• _Exercise objective_
Check each line of the records below and collect those that include the word "green".

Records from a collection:

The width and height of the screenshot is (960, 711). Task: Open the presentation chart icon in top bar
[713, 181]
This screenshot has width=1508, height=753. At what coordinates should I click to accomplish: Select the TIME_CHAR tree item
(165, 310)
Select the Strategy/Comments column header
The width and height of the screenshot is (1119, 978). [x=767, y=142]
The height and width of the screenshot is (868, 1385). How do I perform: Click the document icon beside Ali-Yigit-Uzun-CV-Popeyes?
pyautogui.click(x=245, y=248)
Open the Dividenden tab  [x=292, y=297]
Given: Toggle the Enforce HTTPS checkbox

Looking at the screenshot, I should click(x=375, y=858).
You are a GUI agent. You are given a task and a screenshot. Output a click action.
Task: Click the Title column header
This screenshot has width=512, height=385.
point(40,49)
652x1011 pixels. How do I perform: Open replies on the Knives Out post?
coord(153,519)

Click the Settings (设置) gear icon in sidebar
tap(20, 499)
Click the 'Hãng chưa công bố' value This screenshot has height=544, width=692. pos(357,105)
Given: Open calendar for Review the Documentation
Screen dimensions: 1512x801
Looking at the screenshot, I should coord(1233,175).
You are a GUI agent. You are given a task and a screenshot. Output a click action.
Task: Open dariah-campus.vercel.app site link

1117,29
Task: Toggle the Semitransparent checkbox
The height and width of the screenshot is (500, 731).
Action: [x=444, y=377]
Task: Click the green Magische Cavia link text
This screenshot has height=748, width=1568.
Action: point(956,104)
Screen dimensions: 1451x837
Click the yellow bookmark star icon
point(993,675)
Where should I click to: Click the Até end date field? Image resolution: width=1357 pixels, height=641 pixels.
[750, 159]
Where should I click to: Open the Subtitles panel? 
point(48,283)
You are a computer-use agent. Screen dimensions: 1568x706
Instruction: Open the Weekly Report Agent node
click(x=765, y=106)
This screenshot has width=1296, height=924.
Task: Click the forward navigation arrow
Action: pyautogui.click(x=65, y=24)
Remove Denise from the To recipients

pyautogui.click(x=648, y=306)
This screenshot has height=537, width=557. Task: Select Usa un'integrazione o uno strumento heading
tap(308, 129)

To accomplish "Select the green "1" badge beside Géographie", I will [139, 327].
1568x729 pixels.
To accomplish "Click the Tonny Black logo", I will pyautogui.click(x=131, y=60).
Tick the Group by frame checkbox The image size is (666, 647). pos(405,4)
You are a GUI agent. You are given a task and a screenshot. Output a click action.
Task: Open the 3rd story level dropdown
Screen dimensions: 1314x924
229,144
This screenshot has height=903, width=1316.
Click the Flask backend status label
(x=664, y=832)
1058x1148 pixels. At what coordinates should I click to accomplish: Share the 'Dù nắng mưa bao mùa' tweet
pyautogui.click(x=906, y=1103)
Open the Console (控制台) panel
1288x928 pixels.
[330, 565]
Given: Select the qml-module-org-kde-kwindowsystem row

• _Answer to this exercise_
Task: Click the green Magische Cavia link text
To accomplish "Select the green "1" badge beside Géographie", I will [139, 327].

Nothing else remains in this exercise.